• [Data to process]:

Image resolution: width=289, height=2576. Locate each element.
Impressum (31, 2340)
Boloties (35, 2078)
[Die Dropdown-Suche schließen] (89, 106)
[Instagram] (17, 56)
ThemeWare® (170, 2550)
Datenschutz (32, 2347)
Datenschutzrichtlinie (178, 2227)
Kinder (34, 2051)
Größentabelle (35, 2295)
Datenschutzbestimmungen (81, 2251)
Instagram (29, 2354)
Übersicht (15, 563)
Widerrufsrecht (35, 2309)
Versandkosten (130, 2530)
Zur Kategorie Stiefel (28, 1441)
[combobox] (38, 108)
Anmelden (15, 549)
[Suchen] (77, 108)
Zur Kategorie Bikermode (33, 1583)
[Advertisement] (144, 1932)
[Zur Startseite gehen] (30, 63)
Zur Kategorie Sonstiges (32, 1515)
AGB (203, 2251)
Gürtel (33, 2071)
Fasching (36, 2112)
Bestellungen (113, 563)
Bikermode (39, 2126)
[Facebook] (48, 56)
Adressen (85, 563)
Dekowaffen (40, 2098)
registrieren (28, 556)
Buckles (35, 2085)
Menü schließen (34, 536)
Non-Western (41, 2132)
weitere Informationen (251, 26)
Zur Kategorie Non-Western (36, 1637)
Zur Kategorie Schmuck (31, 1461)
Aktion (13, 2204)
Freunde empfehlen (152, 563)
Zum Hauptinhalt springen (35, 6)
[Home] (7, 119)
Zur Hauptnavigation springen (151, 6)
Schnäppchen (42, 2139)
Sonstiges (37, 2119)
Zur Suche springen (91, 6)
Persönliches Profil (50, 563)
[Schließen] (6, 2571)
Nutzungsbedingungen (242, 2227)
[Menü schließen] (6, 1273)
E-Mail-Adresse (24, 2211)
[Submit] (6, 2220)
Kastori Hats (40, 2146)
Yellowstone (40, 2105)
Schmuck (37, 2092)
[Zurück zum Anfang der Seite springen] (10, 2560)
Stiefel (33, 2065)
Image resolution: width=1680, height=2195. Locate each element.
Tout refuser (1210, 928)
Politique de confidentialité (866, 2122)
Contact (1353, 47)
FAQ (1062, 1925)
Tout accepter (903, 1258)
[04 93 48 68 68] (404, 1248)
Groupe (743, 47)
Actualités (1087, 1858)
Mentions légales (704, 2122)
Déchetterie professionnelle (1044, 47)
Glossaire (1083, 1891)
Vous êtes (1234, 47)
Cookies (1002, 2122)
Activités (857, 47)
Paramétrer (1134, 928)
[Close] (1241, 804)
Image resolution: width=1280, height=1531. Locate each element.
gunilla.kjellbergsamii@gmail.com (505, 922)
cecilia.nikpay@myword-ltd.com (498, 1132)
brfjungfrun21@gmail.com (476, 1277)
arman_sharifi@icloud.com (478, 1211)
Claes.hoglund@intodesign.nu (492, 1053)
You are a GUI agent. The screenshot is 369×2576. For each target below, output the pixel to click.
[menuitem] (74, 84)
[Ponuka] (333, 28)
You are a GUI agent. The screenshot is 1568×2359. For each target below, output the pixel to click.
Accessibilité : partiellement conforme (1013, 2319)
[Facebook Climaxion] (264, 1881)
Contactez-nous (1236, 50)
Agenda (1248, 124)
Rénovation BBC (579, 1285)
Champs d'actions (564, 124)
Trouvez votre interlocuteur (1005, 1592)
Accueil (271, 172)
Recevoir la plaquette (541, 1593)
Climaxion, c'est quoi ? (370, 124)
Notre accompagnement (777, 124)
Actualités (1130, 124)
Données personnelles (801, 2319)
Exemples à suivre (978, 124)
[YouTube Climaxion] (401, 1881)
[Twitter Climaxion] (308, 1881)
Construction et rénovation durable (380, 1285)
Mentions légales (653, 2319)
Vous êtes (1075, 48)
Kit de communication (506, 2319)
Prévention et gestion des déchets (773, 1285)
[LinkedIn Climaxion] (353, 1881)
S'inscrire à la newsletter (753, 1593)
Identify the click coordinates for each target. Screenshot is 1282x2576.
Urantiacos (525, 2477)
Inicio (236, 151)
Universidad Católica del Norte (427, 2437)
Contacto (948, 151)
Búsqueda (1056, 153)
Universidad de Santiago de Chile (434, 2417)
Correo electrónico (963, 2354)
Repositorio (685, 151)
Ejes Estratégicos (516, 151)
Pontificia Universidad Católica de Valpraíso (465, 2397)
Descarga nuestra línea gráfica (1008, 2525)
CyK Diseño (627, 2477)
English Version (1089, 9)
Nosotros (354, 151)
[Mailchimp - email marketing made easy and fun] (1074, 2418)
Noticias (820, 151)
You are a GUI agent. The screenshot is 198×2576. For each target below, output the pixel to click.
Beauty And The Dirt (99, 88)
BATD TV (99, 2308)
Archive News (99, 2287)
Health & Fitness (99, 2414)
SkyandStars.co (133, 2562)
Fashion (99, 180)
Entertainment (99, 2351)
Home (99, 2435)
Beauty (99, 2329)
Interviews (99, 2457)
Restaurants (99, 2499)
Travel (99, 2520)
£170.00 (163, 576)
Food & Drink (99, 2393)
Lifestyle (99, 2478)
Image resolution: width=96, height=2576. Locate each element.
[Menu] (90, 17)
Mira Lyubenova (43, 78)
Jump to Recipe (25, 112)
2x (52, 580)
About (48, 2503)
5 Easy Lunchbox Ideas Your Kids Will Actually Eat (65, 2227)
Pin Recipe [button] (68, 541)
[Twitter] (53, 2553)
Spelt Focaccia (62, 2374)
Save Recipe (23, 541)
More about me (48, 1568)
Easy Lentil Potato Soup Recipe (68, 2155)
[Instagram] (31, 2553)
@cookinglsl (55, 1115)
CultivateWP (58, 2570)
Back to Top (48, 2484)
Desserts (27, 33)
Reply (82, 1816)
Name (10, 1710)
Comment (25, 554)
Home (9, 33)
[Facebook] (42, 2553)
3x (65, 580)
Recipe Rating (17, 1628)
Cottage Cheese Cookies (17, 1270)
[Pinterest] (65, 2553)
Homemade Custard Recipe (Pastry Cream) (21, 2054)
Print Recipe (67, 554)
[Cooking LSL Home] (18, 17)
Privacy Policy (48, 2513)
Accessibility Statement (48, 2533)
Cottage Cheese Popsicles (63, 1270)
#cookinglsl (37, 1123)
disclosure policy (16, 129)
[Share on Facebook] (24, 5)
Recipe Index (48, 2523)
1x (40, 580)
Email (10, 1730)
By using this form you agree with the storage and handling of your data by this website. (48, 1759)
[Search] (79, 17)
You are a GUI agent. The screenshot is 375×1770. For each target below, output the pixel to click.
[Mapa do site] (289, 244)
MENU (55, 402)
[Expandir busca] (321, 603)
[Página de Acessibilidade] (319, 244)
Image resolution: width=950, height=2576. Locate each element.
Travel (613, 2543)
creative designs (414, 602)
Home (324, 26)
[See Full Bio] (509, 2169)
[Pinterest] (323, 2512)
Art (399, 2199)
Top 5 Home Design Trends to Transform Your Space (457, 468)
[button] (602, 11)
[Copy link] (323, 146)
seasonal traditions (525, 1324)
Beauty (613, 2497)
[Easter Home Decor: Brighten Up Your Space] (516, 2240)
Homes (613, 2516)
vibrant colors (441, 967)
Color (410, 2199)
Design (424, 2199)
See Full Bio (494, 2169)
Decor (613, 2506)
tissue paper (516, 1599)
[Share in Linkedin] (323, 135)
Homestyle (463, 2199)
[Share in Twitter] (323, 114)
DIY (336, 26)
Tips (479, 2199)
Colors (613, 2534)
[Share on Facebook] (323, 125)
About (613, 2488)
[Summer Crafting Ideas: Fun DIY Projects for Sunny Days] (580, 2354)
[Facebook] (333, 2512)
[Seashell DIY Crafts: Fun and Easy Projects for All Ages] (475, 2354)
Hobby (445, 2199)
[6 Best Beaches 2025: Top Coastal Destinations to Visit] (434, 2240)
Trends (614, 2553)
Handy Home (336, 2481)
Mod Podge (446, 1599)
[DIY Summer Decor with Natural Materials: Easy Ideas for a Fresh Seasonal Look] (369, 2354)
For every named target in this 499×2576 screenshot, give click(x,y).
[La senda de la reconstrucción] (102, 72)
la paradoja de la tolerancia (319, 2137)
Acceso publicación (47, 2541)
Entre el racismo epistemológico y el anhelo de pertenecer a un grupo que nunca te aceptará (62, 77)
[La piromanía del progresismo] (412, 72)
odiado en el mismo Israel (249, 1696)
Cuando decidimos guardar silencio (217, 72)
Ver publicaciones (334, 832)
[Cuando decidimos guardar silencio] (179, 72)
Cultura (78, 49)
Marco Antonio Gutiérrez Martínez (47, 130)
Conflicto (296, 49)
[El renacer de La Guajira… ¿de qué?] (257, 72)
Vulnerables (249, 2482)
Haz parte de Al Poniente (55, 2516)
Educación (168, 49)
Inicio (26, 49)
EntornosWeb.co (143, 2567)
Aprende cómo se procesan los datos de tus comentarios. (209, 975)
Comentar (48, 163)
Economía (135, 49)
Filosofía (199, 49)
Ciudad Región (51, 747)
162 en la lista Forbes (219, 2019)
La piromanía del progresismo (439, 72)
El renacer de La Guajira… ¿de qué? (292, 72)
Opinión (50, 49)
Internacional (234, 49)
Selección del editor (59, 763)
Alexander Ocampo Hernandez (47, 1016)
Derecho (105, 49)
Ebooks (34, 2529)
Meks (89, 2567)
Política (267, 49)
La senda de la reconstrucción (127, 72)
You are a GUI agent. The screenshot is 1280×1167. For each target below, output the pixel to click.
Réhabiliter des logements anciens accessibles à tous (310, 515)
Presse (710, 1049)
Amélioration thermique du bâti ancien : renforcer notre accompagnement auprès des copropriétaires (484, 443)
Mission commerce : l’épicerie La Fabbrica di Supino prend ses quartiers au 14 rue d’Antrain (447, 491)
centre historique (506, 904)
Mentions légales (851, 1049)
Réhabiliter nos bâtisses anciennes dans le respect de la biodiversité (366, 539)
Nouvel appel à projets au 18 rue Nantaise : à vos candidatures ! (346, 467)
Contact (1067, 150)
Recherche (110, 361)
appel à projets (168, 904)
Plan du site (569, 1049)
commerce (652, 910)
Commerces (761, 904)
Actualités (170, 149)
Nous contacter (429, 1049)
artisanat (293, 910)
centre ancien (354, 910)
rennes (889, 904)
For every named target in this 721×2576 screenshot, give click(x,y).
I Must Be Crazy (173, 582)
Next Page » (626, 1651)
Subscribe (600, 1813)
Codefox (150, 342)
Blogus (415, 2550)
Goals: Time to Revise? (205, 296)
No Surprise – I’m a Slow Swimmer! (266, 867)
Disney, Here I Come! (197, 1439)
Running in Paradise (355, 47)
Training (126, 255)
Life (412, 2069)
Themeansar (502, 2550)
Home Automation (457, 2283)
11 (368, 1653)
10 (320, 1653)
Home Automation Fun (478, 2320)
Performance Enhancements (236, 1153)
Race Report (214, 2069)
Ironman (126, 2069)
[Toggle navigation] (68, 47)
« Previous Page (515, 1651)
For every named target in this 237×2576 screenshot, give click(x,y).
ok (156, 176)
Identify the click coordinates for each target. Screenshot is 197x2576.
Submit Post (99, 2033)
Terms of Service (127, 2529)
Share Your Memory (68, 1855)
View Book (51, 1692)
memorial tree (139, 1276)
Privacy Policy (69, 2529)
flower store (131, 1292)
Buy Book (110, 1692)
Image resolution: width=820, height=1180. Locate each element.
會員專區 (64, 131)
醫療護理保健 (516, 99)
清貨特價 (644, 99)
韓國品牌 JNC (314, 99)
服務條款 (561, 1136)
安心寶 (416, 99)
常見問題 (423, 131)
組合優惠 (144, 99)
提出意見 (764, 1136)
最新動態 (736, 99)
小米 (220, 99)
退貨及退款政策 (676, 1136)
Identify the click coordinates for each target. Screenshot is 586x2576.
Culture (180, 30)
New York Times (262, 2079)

• [Exercise requirements]: Quote the data above from the line containing "Mentions légales (653, 2319)" to the line containing "Universidad de Santiago de Chile (434, 2417)", inclusive, and stop.

• [Answer box]:
Mentions légales (653, 2319)
Vous êtes (1075, 48)
Kit de communication (506, 2319)
Prévention et gestion des déchets (773, 1285)
[LinkedIn Climaxion] (353, 1881)
S'inscrire à la newsletter (753, 1593)
Identify the click coordinates for each target. Screenshot is 1282x2576.
Urantiacos (525, 2477)
Inicio (236, 151)
Universidad Católica del Norte (427, 2437)
Contacto (948, 151)
Búsqueda (1056, 153)
Universidad de Santiago de Chile (434, 2417)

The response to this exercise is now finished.